In cloud and edge networks, federated learning involves training statistical models over decentralized data, where servers aggregate models through intermediate updates trained from clients. By utilizing private and local data it improves quality of personalized services and reduces user's concern for privacy. However, federated learning still leaks multimedia features through trained intermediate updates and thereby is not privacy-preserving for multimedia. Existing techniques applied from secure community attempt to avoid multimedia features leakages for federated learning but yet cannot address issues of privacy. In this paper, we propose a privacy-preserving solution that avoids multimedia privacy leakages in federated learning.
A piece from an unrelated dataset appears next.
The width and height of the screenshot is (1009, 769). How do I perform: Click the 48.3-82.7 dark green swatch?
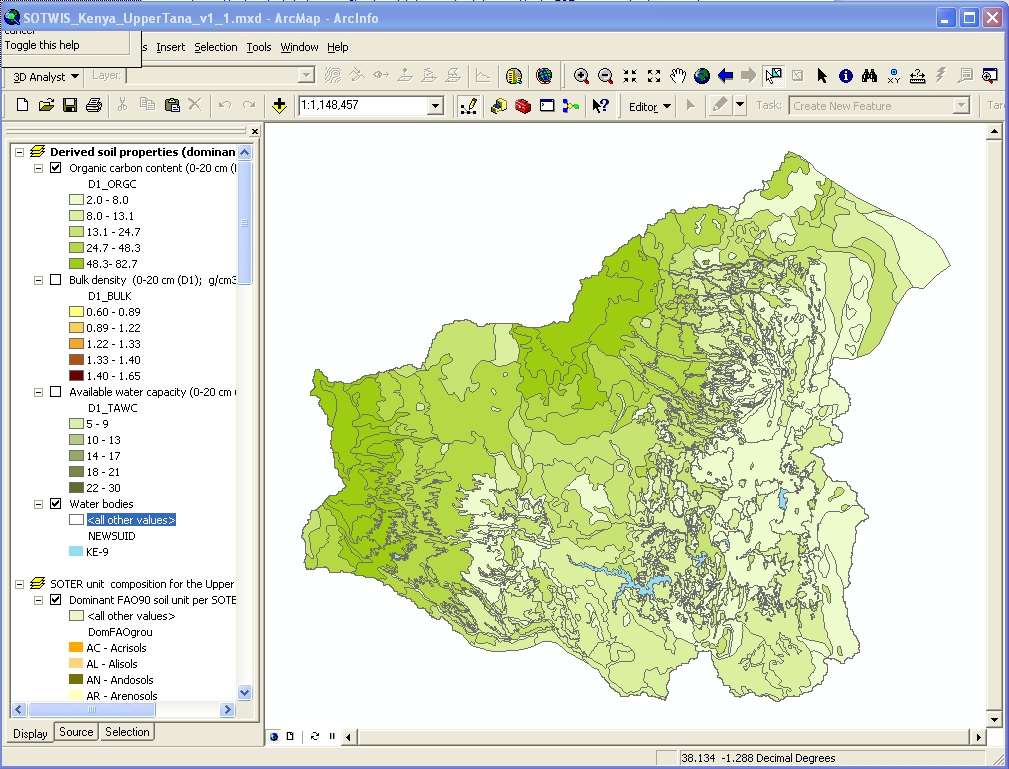[x=76, y=264]
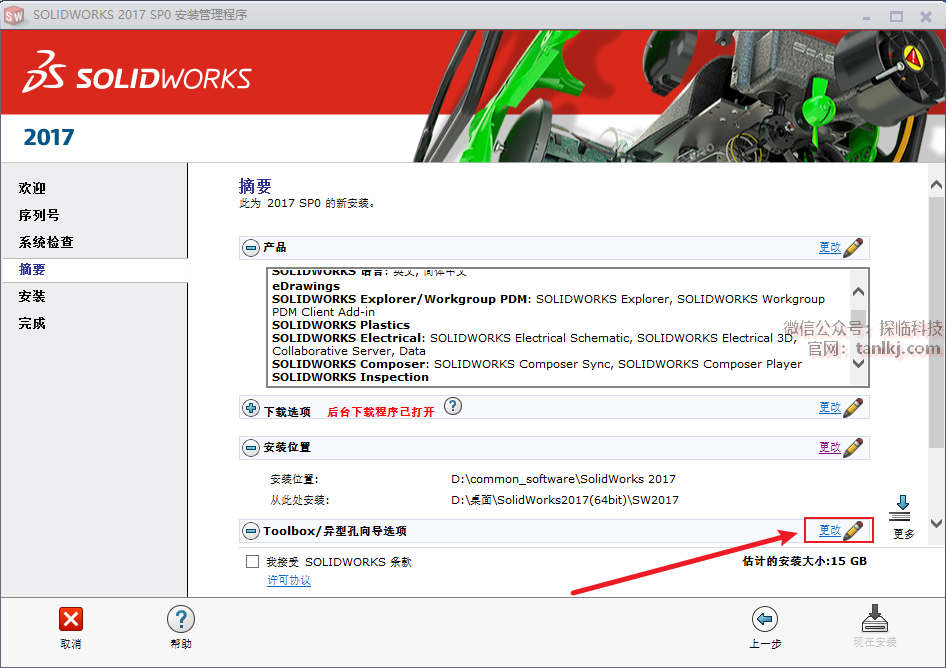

Firstly, we devise a novel encryption scheme called Non-Informative Transformation (NIT) for federated aggregation to eliminates residual multimedia features in intermediate updates. Based on the scheme, we then propose Just-Learn-over-Ciphertext (JLoC) mechanism for federated learning, which includes three stages in each model iteration. The Encrypt stage encrypts intermediate updates and makes it non-informative distribution at clients. The Aggregate stage performs model aggregation without decryption at servers. Specifically, this stage just computes over ciphertext, and its output of aggregation also keeps non-informative. The Decrypt stage converts non-informative outputs of aggregation to available parameters for the next iteration at clients. Moreover, we implement a prototype and conduct experiments to evaluate its privacy and performance on real devices. The experimental results demonstrate that our methods can defend against potential attacks for multimedia privacy leakages without accuracy loss in commercial off-the-shelf products.